Statistic (Value)

Statistics & Probability

A statistic is a numerical value calculated from a sample that is used to estimate a population parameter.

Definition

A statistic is a number you calculate from a sample. It summarizes something about that sample, like the average or the most common value.

Example

You ask $20$ friends how many hours they sleep. The average of those $20$ answers is a statistic.

Key Insight

Statistics (the numbers) are what we can actually measure. They are our window into the larger population we cannot fully see.

Definition

A statistic is any numerical measure calculated from sample data, used to estimate or test claims about a population parameter.

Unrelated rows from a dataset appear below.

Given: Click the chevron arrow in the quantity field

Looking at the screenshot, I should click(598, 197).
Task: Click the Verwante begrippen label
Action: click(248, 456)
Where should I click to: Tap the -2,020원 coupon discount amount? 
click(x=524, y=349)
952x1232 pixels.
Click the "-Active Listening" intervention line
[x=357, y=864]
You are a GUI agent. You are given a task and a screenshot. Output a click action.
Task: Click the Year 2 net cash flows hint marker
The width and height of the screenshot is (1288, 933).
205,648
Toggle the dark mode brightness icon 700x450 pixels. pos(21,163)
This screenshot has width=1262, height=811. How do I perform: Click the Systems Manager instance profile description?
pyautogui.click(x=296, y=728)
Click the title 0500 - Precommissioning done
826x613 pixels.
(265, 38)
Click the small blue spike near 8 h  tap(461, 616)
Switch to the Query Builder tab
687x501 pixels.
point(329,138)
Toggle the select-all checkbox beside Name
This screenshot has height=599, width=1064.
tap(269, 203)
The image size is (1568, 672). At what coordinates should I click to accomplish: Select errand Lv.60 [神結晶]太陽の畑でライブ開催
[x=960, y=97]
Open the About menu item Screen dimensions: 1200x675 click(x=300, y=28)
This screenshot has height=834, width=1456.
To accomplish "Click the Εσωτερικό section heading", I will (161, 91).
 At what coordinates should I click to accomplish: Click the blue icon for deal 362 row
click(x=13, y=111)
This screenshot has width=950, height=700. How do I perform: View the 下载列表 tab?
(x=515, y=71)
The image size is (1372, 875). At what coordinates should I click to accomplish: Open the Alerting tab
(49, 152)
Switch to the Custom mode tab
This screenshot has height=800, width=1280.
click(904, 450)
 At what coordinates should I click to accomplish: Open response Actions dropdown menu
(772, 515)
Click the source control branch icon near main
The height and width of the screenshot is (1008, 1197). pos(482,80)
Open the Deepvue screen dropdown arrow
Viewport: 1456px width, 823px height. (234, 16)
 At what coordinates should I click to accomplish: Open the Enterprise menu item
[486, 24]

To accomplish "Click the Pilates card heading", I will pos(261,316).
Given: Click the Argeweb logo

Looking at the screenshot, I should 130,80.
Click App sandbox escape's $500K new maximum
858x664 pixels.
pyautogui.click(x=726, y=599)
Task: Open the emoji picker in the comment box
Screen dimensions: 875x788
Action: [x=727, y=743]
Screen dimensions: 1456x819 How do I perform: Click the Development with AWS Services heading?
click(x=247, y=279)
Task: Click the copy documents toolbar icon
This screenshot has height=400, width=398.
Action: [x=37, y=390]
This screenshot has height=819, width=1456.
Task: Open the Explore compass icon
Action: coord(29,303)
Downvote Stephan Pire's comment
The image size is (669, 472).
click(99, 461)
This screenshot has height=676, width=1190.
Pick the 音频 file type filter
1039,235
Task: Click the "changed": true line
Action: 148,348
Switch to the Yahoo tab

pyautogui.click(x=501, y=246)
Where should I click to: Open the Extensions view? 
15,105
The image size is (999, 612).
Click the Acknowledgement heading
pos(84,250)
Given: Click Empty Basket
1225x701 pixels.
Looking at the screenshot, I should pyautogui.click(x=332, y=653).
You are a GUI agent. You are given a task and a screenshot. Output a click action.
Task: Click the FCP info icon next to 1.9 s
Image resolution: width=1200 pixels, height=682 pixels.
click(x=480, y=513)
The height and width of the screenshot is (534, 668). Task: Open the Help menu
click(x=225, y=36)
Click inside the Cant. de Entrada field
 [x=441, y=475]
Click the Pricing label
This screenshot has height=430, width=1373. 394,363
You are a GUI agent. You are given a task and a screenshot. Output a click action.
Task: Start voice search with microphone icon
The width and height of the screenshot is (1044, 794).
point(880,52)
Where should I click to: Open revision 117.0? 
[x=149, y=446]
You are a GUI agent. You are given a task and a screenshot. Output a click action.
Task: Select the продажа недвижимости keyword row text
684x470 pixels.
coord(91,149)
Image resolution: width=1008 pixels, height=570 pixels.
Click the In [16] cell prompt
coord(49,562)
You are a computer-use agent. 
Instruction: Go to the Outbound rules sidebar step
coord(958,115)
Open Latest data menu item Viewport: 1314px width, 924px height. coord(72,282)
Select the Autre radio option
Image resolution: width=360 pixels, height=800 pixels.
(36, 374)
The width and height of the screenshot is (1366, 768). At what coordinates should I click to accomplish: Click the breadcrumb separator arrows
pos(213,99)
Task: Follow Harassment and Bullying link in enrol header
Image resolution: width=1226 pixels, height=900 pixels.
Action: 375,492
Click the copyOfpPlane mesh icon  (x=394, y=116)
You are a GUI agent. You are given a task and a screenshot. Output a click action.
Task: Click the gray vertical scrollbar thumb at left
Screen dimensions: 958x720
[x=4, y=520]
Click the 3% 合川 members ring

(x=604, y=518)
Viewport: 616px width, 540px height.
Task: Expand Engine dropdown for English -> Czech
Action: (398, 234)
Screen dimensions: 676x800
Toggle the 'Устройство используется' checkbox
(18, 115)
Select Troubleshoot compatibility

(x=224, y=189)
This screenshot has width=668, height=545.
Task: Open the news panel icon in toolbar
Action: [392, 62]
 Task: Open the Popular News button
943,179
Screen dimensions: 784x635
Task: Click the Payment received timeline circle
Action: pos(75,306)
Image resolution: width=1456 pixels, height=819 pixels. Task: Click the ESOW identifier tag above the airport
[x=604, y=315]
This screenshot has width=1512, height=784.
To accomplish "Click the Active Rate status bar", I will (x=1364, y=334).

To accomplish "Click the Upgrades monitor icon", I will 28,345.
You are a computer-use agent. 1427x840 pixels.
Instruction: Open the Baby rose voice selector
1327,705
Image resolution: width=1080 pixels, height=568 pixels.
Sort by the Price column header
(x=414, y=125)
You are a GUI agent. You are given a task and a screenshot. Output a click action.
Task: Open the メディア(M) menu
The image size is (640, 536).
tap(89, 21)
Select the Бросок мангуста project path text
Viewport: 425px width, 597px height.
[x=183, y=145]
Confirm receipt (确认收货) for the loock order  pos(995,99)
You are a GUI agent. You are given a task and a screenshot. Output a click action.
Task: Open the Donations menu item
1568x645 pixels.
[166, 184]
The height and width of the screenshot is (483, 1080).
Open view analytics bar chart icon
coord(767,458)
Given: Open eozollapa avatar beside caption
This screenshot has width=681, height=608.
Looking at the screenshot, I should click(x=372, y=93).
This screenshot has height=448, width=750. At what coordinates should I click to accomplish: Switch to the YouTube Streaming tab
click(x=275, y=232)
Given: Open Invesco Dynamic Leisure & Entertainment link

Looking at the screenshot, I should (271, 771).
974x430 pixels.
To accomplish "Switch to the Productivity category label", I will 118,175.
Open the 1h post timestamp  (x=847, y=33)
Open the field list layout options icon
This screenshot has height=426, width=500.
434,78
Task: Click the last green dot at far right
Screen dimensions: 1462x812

Common statistics include the sample mean ($\bar{x}$), sample standard deviation ($s$), and sample proportion ($\hat{p}$).

Example

A pollster surveys $1{,}000$ voters and finds $48\%$ support a bill. That $48\%$ is a sample statistic ($\hat{p}$). It estimates the true population proportion ($p$), which is the parameter.

Key Insight

Statistics are random variables: each new sample produces a slightly different value. The distribution of all possible values of a statistic is its sampling distribution.

Definition

A statistic $T(X_1, \ldots, X_n)$ is a measurable function of the sample random variables. A sufficient statistic contains all the information in the sample about $\theta$. The Rao-Blackwell theorem states that conditioning an unbiased estimator on a sufficient statistic yields an improved (or equal) estimator.

Example

For exponential data, the sample mean $\bar{x}$ is a sufficient statistic for the rate parameter $\lambda$. Any other estimator can be improved by replacing it with its conditional expectation given $\bar{x}$.

Key Insight

Data reduction via sufficient statistics is fundamental to efficient estimation: you lose no information about $\theta$ by summarizing the data through a sufficient statistic.